Many migraine patients, including myself, use Cerebral Tranquility to combat this issue.

Moreover, prioritizing good sleep hygiene could be a valuable preventive strategy.

 

Limitations

Of course, migraine is a complex neurological disorder with many intricacies still to be uncovered. While this research provides valuable insight into the migraine-sleep link, it does have some limitations in fully reflecting the complex clinical experience of migraine patients. A combination of basic and clinical research will be needed to reconcile preclinical findings with patient reports and identify all crucial mechanisms disrupting sleep during migraine attacks.

This study suggests that migraine headaches do not impact sleep and only sleep decreases the threshold for migraine attacks. However, anecdotal, and personal experiences suggest migraine attacks do impact sleep. There can be several reasons for this discrepancy.

 

  1. Species differences. Mice may not fully recapitulate the human experience of migraine and its effects on sleep.
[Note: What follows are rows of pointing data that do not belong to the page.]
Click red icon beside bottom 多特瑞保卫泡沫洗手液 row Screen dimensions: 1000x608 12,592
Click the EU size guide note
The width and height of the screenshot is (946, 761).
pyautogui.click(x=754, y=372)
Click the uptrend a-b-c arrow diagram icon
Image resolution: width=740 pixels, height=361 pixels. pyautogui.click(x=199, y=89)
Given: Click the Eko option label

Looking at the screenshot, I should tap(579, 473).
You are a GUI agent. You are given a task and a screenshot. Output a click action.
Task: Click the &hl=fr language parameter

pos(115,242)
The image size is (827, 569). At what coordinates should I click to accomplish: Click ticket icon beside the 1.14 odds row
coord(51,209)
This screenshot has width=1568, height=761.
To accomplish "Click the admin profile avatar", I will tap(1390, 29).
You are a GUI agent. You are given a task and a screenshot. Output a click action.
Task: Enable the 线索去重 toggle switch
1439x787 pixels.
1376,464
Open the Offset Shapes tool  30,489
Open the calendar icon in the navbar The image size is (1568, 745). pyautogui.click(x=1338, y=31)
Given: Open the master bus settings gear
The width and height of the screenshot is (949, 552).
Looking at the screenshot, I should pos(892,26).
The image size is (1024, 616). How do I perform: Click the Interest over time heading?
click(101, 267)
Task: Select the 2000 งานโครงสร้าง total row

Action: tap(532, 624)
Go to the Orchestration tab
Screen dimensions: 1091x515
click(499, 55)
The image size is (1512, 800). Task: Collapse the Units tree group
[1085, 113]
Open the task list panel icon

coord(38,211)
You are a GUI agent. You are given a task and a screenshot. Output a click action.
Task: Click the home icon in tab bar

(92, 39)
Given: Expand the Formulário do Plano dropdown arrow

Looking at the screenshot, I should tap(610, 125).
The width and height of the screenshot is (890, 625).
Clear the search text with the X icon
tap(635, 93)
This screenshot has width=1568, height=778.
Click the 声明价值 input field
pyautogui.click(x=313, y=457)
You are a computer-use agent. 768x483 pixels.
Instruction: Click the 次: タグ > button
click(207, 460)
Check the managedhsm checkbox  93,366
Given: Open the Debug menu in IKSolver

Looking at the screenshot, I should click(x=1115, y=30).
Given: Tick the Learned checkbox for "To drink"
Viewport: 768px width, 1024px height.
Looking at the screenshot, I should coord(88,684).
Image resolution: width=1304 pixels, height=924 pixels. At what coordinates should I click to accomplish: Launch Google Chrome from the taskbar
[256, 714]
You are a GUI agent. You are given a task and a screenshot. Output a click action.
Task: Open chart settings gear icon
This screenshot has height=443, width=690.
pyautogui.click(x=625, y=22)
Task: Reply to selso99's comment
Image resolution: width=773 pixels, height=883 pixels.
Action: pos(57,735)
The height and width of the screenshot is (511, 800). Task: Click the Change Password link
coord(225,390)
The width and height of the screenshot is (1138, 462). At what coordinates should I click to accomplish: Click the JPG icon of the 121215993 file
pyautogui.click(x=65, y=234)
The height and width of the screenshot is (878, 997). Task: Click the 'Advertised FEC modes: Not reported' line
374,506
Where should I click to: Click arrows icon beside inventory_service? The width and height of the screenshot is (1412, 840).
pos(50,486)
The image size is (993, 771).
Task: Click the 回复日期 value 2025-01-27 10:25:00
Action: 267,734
The mechanisms linking migraine pain to sleep disturbances could involve higher-order processes not accurately modeled in rodents.
  2. Prodrome phase effects. The study focused on the headache phase of migraine attacks. However, in humans, the prodrome phase preceding head pain can involve symptoms like fatigue, difficulty concentrating, and mood changes which could potentially interfere with sleep, independent of pain.
  3. Multi-modal sensory hypersensitivity. During attacks, patients with migraine often experience heightened sensitivity to light, sound, smell, etc. This multi-modal sensory hypersensitivity, which was not assessed in the mouse models, could make it difficult for patients to fall/stay asleep despite optimal sleep environments.
  4. Comorbidities. Sleep issues in migraine patients may also arise from co-existing disorders like depression, anxiety, medication overuse/adaptation headache, etc., which were not factored into this study.
  5. Combination of the above.

 

For migraine patients plagued by sleep issues, these findings provide hope that addressing sleep problems could help keep the debilitating attacks at bay.